Healthcare utilization
Several retrospective cross-sectional studies have reported that recreational cannabis legalization greatly increases cannabis-related emergency department visits across all demographics.12 One study identified cannabis-related withdrawal and psychosis as the most common indications for emergency department visits,44 while another study found a positive association between the legalization of edible cannabis and cannabis-related poisonings.34 A study examining cannabis-related hospitalizations of pregnant patients in Colorado reported a significant increase per county, from 1.7 in 2011 to 4.7 in 2018.45 Such increases were much greater than all-cause hospitalizations or hospitalizations due to other substance use.44 Overall, these findings suggest that recreational cannabis legalization is associated with higher cannabis-related healthcare utilization.12
CONCLUSION
Issues surrounding recreational cannabis legalization are complex, with studies linking it to increased cannabis consumption, cannabis use disorder, and heightened cannabis-related healthcare utilization. Some studies suggest recreational cannabis legalization may increase traffic collisions and fatalities and anxiety rates, but their credibility is limited by self-reported data and short study periods.

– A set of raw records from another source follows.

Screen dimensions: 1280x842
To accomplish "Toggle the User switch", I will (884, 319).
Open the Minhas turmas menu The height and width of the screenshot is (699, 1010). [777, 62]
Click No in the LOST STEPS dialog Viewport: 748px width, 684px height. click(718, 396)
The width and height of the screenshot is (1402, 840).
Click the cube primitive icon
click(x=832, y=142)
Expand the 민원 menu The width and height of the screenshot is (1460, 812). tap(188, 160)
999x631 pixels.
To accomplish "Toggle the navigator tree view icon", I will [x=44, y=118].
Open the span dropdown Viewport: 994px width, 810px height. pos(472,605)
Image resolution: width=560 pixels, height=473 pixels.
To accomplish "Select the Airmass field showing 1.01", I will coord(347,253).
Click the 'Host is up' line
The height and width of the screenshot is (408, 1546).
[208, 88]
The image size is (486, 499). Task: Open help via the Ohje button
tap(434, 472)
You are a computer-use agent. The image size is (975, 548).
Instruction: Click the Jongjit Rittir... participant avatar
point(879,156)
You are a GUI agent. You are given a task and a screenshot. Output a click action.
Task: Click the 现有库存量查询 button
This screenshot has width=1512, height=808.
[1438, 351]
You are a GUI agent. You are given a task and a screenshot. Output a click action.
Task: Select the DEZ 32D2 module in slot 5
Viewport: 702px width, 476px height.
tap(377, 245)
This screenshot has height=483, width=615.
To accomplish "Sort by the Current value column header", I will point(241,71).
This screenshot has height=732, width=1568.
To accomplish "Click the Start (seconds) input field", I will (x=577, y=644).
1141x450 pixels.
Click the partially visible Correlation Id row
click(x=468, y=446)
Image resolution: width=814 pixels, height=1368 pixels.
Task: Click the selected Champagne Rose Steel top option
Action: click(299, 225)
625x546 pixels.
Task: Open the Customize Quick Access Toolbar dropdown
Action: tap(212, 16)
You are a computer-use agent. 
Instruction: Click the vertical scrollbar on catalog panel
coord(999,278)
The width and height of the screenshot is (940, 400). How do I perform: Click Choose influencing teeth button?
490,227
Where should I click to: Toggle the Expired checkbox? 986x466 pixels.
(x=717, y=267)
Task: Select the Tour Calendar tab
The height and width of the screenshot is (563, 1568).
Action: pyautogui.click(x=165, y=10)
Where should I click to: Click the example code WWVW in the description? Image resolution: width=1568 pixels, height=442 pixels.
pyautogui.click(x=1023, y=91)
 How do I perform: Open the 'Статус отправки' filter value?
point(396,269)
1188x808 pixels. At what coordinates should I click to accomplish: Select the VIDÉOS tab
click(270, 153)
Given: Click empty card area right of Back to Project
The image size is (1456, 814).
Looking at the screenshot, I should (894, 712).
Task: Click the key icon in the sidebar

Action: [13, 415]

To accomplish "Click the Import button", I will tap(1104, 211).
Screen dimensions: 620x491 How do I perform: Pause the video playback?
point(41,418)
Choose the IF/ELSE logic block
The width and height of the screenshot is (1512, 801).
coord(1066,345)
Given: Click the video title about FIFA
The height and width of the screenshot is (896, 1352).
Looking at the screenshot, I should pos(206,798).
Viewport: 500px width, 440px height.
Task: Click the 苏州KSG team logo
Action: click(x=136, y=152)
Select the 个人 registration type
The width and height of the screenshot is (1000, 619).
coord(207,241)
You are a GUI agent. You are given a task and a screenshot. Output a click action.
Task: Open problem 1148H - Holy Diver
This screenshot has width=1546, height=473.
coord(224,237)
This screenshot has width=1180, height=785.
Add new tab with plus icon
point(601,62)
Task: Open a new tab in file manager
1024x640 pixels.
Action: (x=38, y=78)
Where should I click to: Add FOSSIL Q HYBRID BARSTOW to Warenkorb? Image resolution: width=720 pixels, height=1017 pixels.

There is no conclusive evidence that cannabis legalization affects other substance use disorders or brain development at the population level. As more states legalize recreational cannabis, better research is needed to fully understand its health and societal outcomes, ensuring policies address public health concerns effectively and accurately.
DISCLOSURES
The authors report no relevant financial relationships which, in the context of their contributions, could be perceived as a potential conflict of interest.